**TASK TO CARRY OUT**
The lines to copy are those in the records below that hold the word "chart".

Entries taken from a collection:
------------

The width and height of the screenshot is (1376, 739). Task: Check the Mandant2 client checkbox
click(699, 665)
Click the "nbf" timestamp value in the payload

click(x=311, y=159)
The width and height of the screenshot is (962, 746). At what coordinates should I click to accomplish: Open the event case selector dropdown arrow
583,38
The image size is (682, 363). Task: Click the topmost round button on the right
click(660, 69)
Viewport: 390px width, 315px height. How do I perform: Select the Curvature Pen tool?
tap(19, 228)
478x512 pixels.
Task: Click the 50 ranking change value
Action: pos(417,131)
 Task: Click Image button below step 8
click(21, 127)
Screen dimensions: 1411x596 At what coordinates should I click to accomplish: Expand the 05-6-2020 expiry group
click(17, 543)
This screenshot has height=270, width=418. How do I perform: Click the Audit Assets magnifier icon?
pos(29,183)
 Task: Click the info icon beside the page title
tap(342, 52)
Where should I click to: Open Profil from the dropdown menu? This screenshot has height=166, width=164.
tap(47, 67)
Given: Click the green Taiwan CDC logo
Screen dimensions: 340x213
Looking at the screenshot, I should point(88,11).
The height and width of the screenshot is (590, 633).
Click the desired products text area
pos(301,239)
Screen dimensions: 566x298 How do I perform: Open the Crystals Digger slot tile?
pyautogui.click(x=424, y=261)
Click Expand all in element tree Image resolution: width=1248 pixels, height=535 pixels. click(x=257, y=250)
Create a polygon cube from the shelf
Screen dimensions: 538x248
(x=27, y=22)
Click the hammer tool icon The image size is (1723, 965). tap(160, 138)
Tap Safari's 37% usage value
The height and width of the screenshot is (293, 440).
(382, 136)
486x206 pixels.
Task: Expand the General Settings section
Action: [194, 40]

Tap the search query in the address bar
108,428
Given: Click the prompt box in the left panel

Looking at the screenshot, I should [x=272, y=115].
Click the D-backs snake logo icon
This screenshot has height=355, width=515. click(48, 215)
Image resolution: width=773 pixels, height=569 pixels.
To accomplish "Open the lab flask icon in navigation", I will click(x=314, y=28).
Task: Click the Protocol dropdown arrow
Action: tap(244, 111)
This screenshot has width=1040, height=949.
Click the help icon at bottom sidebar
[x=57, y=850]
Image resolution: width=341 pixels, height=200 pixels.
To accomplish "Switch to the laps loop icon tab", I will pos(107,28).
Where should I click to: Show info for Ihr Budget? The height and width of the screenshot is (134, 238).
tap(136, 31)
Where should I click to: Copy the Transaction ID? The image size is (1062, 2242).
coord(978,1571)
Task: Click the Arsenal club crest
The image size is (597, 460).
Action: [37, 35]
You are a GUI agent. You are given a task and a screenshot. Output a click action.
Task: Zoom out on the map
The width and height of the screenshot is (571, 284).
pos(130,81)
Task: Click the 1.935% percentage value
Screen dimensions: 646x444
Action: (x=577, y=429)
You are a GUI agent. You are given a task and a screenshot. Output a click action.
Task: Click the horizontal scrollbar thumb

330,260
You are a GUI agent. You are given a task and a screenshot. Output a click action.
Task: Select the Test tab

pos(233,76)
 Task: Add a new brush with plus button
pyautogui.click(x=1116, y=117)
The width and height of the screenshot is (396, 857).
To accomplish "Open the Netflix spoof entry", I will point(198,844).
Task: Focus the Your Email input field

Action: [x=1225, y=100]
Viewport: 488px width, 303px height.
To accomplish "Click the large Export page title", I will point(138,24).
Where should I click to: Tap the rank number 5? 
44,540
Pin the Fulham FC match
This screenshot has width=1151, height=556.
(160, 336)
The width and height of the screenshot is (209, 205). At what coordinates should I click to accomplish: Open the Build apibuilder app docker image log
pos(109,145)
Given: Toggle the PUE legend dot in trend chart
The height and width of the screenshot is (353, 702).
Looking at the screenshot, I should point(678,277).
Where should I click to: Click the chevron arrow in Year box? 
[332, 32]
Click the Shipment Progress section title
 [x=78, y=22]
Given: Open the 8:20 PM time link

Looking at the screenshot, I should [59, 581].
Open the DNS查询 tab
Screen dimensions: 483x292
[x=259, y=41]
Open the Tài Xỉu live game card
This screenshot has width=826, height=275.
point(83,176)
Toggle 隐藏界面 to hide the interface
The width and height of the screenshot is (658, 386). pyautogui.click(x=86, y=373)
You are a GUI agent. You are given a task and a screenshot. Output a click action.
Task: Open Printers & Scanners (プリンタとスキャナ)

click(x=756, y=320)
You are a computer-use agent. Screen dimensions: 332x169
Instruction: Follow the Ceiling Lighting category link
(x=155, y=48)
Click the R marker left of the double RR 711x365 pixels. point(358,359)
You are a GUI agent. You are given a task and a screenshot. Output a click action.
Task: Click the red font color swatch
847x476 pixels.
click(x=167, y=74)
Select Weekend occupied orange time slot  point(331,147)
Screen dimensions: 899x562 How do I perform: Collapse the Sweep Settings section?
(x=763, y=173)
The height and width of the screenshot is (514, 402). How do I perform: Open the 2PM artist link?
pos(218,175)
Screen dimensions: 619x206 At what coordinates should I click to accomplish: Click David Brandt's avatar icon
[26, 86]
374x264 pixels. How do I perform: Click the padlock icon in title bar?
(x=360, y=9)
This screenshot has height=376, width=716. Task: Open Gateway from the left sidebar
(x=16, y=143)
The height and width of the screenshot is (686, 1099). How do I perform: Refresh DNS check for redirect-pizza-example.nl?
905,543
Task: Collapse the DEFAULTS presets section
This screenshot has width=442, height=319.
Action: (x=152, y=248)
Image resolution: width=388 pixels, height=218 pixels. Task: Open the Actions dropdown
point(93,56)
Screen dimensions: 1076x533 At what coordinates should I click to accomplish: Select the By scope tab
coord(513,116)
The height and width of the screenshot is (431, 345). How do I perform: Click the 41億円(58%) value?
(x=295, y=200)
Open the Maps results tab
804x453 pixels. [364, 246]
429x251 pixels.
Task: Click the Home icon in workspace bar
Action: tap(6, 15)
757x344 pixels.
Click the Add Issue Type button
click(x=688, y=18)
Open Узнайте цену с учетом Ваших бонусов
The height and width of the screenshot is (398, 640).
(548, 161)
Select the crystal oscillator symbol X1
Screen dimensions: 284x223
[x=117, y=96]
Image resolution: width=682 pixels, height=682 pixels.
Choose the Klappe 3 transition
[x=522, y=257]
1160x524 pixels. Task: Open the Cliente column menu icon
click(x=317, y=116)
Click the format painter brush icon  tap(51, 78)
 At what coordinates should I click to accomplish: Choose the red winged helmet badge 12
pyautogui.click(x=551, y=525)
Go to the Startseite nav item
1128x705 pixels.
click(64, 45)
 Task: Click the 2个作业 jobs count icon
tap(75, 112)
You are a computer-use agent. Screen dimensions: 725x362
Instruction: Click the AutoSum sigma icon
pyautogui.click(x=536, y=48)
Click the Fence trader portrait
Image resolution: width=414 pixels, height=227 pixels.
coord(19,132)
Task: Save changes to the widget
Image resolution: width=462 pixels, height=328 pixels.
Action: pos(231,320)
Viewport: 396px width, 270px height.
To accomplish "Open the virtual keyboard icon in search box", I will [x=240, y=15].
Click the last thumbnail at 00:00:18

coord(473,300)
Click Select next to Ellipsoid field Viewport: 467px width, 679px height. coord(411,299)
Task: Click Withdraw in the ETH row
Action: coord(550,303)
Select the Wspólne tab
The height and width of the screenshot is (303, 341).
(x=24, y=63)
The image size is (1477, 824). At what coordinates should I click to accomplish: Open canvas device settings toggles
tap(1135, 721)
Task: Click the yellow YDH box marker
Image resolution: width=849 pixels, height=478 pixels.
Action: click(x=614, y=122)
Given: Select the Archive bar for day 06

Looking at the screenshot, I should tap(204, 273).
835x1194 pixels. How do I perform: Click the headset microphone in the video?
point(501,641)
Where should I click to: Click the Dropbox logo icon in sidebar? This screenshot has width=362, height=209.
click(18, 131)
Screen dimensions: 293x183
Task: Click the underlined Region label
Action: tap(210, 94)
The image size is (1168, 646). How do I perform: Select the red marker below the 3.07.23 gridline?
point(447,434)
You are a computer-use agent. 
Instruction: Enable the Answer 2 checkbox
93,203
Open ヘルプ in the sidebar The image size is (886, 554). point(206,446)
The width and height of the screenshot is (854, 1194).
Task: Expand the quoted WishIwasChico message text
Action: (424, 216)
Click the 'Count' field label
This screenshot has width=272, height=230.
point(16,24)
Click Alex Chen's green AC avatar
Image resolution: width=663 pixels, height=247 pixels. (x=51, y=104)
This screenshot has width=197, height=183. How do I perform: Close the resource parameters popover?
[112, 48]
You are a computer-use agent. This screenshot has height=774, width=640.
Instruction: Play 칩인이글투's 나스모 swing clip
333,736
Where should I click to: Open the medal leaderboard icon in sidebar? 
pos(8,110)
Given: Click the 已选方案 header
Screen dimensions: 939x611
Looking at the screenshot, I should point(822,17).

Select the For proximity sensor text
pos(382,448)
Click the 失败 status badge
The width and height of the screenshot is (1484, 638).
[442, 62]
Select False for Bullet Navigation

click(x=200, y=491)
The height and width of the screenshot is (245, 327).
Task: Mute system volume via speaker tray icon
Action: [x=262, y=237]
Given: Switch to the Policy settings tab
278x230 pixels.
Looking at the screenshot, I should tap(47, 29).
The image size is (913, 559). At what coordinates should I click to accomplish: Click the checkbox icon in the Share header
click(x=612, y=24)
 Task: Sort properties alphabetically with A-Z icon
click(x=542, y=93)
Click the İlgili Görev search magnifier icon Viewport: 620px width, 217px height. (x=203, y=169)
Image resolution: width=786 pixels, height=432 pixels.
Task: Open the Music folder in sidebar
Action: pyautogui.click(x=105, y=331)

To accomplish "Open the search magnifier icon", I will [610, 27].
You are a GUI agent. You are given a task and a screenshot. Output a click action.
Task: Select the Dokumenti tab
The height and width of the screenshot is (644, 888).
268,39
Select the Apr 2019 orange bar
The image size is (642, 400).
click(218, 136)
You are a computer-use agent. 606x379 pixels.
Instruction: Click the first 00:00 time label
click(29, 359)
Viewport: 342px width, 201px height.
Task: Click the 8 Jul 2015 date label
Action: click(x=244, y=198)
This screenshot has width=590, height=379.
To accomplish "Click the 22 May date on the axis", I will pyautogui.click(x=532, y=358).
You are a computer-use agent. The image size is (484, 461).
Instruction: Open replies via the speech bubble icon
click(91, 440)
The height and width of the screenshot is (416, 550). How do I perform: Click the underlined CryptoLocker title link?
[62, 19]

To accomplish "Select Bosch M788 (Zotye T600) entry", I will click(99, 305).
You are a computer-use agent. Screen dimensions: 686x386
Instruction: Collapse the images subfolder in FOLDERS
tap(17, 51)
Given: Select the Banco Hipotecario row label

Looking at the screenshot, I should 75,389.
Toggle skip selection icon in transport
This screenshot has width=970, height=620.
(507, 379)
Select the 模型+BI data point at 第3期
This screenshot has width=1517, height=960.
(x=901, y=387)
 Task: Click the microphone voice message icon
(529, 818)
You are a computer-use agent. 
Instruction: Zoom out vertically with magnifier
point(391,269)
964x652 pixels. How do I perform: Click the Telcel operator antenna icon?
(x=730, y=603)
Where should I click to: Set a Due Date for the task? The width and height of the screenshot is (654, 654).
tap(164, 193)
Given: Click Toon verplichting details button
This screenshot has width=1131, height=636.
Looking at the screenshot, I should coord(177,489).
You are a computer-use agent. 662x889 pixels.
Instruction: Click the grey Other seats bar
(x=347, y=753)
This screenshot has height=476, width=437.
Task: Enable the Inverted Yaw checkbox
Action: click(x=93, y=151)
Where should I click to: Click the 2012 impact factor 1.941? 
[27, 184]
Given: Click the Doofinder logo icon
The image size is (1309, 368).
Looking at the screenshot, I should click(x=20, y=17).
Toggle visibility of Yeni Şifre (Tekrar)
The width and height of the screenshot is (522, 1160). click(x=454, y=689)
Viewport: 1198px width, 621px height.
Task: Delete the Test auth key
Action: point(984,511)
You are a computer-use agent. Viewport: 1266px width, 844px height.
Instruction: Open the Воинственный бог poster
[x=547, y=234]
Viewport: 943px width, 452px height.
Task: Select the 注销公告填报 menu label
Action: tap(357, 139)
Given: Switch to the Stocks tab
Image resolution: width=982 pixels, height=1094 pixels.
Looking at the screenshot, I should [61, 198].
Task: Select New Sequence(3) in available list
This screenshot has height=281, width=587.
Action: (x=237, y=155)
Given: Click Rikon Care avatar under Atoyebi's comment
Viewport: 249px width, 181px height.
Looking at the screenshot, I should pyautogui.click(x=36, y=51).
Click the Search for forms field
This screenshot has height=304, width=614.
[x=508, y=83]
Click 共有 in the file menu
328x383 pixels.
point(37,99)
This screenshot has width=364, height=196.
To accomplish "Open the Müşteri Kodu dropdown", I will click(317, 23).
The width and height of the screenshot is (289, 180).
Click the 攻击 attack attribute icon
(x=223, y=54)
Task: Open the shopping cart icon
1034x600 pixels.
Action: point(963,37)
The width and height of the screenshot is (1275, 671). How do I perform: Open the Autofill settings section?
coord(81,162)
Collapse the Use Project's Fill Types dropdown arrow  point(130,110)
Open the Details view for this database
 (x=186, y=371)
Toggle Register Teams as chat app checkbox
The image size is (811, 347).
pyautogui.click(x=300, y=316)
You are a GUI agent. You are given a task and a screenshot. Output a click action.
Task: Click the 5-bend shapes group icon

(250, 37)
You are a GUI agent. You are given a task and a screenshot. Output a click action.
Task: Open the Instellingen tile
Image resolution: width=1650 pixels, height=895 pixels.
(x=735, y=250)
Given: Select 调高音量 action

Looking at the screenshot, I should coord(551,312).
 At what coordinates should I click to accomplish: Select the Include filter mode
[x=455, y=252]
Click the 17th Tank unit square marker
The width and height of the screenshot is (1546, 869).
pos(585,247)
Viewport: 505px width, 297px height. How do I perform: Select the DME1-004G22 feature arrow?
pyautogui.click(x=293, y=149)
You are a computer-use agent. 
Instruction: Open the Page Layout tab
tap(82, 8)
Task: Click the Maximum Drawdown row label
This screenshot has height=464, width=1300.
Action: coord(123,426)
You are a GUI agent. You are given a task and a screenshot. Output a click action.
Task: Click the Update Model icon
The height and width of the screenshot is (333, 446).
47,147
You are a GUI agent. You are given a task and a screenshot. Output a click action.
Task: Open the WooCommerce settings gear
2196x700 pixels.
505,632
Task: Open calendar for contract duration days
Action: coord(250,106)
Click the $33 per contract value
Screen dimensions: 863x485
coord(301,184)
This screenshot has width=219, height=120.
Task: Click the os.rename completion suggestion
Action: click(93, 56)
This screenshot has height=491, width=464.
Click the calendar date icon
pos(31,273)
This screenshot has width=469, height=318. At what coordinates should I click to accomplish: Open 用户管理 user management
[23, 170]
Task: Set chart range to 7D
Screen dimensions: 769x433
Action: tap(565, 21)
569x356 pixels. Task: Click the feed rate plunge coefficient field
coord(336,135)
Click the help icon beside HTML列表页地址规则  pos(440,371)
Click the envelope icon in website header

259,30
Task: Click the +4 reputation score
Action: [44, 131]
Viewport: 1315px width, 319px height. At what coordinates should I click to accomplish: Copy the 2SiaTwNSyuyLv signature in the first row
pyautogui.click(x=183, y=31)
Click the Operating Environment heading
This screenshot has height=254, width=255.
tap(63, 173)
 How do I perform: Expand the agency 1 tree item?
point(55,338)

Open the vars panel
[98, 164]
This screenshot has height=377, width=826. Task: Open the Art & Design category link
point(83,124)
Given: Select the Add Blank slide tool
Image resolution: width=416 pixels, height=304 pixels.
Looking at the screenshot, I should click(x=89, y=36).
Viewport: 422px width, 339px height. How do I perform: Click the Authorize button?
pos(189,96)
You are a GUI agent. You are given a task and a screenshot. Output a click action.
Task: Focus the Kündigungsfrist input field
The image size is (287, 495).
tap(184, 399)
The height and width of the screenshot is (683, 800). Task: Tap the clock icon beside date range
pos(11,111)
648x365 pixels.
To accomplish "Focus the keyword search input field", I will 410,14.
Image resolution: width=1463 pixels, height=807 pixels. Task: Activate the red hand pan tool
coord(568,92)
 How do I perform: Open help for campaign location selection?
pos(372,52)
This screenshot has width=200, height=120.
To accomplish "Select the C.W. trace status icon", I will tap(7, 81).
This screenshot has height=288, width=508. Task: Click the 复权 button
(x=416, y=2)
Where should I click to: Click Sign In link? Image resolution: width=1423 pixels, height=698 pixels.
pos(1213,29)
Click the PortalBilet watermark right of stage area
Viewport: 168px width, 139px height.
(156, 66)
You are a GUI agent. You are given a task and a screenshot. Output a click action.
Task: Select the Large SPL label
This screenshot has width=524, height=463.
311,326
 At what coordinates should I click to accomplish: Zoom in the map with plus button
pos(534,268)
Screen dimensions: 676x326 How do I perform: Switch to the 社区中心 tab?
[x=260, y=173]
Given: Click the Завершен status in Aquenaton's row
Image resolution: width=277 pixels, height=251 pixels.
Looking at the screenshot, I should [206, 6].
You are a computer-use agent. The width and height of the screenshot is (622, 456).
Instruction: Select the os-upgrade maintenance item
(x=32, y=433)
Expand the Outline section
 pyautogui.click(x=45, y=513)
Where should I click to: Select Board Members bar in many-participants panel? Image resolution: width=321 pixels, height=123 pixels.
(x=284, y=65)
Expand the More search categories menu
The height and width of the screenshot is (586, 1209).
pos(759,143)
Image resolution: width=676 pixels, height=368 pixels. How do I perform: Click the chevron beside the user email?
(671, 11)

------------

**YOUR RESPONSE**
Given: Toggle the PUE legend dot in trend chart
Task: Set chart range to 7D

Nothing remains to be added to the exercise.